Demirci halkı yanlış işler için kanalize ediliyor. Ben sürekli gezen, diğer ilçeler ve illere yapılan hizmetleri de kendi ilçemdekilerle kıyaslayacak kadar aklı başında biriyim.

Tuhaf işler yapılıyor bu memlekette.

Hastanede öncelik tomografi cihazı iken, biz Demircililer cami avlularında topladığımız paralarla mamografi cihazı alıp hastaneye koyuyoruz. Bunu kullanacak uzman olmadığından kadınlarımız Sağlık Bakanlığının gönderdiği tırın içinde göğüs kanseri kontrollerini yaptırıyorlar.

Elimizdeki mevcut cezaevini kapattıran beceriksiz siyasetçilere rağmen, yine bu siyasetçilerin devlette emsali olmayan bir yöntemiyle elimizle para verip cezaevi için arsa almaya kalkıyoruz. Milletten para toplamak için temasa geçen de mevcut cezaevi kapatılma kararı çıkmazdan önce uyardığımız, haberdar ettiğimiz dönemin AKP İlçe Başkanı ve şimdilerin Demirci Belediye Başkanı Selami Selçuk. Üstelik kendisine bu konuyu önemli bir toplulukta ilettiğimde " Cezaevi Demirci için önemli değil ya " diyen de  bugün cezaevi yapılacak arsa parası lazım diye elinden telefonu düşürmeyen ayni Selami Selçuk idi.. (Başkan bunu inkar ederse şahitlendiririm ) Aslı çıkarsa milletin parasıyla alınan arsanın üstüne Adalet Bakanlığı cezaevi yapacak.
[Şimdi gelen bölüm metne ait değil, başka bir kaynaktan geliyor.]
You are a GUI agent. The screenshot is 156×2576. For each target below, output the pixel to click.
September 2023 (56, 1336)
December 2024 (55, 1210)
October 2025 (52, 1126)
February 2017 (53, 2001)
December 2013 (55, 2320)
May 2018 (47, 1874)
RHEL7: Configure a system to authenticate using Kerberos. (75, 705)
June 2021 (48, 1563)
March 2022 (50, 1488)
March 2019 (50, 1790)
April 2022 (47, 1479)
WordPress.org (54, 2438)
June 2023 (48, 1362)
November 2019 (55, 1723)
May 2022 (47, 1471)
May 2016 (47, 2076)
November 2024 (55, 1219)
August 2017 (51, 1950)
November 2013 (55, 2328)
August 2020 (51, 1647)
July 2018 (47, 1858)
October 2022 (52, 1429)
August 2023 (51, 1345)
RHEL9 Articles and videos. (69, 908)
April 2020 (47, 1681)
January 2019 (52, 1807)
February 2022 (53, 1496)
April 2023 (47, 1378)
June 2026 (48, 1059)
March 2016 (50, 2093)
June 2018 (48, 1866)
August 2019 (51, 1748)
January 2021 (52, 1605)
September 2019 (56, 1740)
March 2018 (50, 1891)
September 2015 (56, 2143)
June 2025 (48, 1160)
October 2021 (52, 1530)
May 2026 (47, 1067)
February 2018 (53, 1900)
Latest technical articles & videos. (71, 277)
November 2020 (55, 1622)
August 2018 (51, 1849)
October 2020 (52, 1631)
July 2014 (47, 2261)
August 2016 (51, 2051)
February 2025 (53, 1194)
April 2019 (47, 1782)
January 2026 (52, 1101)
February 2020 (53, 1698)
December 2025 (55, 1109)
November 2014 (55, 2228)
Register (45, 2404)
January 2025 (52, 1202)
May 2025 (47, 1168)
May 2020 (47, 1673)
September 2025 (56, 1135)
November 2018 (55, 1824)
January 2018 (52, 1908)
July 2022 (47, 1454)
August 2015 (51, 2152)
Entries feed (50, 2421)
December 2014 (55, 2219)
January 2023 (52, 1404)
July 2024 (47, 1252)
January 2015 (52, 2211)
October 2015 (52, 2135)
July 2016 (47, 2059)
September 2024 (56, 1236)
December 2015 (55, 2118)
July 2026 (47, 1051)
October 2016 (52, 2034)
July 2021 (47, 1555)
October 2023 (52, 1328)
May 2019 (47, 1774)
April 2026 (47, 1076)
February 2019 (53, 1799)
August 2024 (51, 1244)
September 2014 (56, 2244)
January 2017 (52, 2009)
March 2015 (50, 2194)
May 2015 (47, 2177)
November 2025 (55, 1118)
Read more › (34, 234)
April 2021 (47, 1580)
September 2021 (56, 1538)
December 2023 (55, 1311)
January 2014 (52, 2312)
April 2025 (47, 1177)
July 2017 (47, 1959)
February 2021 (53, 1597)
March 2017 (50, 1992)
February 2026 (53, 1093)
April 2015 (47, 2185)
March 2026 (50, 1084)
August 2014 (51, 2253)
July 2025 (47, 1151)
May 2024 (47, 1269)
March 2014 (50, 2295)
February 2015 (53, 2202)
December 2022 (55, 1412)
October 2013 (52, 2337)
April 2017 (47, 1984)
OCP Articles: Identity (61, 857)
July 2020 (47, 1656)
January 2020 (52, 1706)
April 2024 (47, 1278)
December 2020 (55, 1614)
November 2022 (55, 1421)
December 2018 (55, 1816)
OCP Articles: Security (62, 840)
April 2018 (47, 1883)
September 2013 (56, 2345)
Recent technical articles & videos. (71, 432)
Adı önceden konulmuş. Adı konulurken kimseye sorulmayan ve bir anda temel atıyoruz diye yere bir el arabası harç dökülüp kürsülerden nutuk atılarak başlanan, İmam yetiştiren İmam Hatip Lisesinin bahçesinde olmayan, ancak Öğretmen okulunun bahçesine yapılmak istenen cami için para toplamaya kalkıyoruz.

İsim konusu önemli. Bu kararı kim verdi? Bunu sorup sorgulayan yok.

Abdülhamit han Camii ve Külliyesi isminin isim babası kim? Abdülhamit han tamam bir padişah ama ne yapmış bu adam. Tarihi araştırın. Bu adamın cami yaptırdığına dair bir bilgi yok. İnternette bu ismi yazıyorsunuz adam döneminde içki fabrikaları açmış, İstanbul’a genelev ilk kez bunun döneminde açılmış.

Kısaca tuhaf bir ilçeyiz.

Hesap sormayan, çabuk kabullenen, çaresizliğine şükreden bizim gibi bir ilçe daha yok.

Başımıza seçtiğimiz adamları seçerken bile beceriksiz bir halkız biz.

Hizmet edenleri sandıkta bertaraf edip, daha önce denenmiş ve bir ilçeyi 10 yıl yatırmış, giderken de belediyeyi borç batağına sokmuş bir misyona gel sen yönet diyoruz.

İktidar partisine hem oy verip, hem de onun yönettiği devlete gel cezaevi yap, öğretmen okulunun bahçesine cami yap, bizim hastaneye cihaz al diyerek para veren başka bir ilçe daha var mı?

Şu an bunu araştırıyorum, bulduğumda size de haber ederim.